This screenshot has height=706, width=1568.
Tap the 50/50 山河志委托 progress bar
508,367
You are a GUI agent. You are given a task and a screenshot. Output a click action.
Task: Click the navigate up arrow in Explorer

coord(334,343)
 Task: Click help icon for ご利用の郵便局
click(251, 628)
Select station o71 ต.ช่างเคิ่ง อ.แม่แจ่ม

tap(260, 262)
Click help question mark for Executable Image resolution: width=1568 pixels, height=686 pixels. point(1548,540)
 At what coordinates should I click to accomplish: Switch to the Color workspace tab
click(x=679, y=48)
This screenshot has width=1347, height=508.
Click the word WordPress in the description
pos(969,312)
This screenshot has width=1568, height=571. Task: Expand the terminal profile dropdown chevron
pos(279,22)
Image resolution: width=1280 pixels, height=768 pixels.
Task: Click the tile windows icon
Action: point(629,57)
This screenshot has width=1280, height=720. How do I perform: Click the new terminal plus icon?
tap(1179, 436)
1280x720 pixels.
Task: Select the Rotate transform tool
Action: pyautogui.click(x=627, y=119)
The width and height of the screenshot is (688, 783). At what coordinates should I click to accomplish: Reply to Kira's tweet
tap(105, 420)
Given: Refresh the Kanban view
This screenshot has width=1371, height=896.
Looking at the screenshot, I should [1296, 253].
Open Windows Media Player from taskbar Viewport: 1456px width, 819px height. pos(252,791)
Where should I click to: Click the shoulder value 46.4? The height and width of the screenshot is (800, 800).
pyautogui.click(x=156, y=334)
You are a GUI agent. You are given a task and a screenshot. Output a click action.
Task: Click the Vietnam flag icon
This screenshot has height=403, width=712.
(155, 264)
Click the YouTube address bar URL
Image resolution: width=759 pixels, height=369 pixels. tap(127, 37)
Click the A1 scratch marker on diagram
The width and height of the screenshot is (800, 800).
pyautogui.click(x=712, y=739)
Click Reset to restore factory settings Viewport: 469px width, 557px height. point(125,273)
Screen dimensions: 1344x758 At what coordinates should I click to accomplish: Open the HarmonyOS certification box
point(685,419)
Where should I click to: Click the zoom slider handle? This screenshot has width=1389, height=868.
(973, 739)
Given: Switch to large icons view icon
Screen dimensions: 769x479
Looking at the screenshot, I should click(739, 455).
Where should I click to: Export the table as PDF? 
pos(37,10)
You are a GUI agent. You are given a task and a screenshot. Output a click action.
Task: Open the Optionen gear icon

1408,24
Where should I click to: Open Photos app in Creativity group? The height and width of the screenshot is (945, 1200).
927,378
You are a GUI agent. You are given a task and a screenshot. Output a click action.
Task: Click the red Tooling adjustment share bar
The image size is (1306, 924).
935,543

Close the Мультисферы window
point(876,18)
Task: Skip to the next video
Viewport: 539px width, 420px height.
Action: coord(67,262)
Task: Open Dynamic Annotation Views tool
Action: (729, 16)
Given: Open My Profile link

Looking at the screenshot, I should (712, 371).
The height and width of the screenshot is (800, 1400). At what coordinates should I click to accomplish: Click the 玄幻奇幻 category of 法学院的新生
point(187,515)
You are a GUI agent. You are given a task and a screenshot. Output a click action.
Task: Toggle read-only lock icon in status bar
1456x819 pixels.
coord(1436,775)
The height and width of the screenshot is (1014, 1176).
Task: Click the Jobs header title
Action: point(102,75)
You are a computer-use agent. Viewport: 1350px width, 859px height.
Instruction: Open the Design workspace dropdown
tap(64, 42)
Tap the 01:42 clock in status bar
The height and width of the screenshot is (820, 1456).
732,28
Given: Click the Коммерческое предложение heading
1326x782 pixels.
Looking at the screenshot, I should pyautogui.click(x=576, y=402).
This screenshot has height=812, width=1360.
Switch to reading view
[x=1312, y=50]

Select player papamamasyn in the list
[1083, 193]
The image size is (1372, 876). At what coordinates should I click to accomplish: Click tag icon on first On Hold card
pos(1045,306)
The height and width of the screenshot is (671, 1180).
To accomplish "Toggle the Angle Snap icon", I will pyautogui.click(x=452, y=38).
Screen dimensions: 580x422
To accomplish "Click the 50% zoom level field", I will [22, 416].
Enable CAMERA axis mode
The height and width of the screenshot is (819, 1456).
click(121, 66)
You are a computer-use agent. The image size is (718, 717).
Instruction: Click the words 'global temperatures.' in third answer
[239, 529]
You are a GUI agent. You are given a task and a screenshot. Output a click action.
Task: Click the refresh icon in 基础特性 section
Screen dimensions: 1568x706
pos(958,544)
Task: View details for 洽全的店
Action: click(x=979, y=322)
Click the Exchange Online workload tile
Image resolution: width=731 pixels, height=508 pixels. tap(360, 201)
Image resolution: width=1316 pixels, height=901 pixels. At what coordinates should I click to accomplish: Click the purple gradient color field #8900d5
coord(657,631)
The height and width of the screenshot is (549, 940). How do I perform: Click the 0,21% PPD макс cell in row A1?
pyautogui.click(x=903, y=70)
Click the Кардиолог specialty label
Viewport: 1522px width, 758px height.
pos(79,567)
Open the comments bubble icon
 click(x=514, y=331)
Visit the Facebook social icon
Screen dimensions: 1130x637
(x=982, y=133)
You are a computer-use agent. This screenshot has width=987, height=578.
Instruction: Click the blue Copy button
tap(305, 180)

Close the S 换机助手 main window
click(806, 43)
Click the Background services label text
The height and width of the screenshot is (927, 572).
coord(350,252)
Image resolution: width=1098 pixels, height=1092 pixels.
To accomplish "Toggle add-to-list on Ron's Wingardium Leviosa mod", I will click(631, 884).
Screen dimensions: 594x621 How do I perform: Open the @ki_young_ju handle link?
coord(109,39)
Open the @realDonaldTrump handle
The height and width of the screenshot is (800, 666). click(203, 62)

:: Task requirements ::
Please retype the items unchanged, starting with their first line and continuing through the line that contains "Looking at the screenshot, I should [1296, 253].", with both of those lines included.

:: Task answer ::
This screenshot has height=706, width=1568.
Tap the 50/50 山河志委托 progress bar
508,367
You are a GUI agent. You are given a task and a screenshot. Output a click action.
Task: Click the navigate up arrow in Explorer

coord(334,343)
 Task: Click help icon for ご利用の郵便局
click(251, 628)
Select station o71 ต.ช่างเคิ่ง อ.แม่แจ่ม

tap(260, 262)
Click help question mark for Executable Image resolution: width=1568 pixels, height=686 pixels. point(1548,540)
 At what coordinates should I click to accomplish: Switch to the Color workspace tab
click(x=679, y=48)
This screenshot has width=1347, height=508.
Click the word WordPress in the description
pos(969,312)
This screenshot has width=1568, height=571. Task: Expand the terminal profile dropdown chevron
pos(279,22)
Image resolution: width=1280 pixels, height=768 pixels.
Task: Click the tile windows icon
Action: point(629,57)
This screenshot has width=1280, height=720. How do I perform: Click the new terminal plus icon?
tap(1179, 436)
1280x720 pixels.
Task: Select the Rotate transform tool
Action: pyautogui.click(x=627, y=119)
The width and height of the screenshot is (688, 783). At what coordinates should I click to accomplish: Reply to Kira's tweet
tap(105, 420)
Given: Refresh the Kanban view
This screenshot has width=1371, height=896.
Looking at the screenshot, I should [1296, 253].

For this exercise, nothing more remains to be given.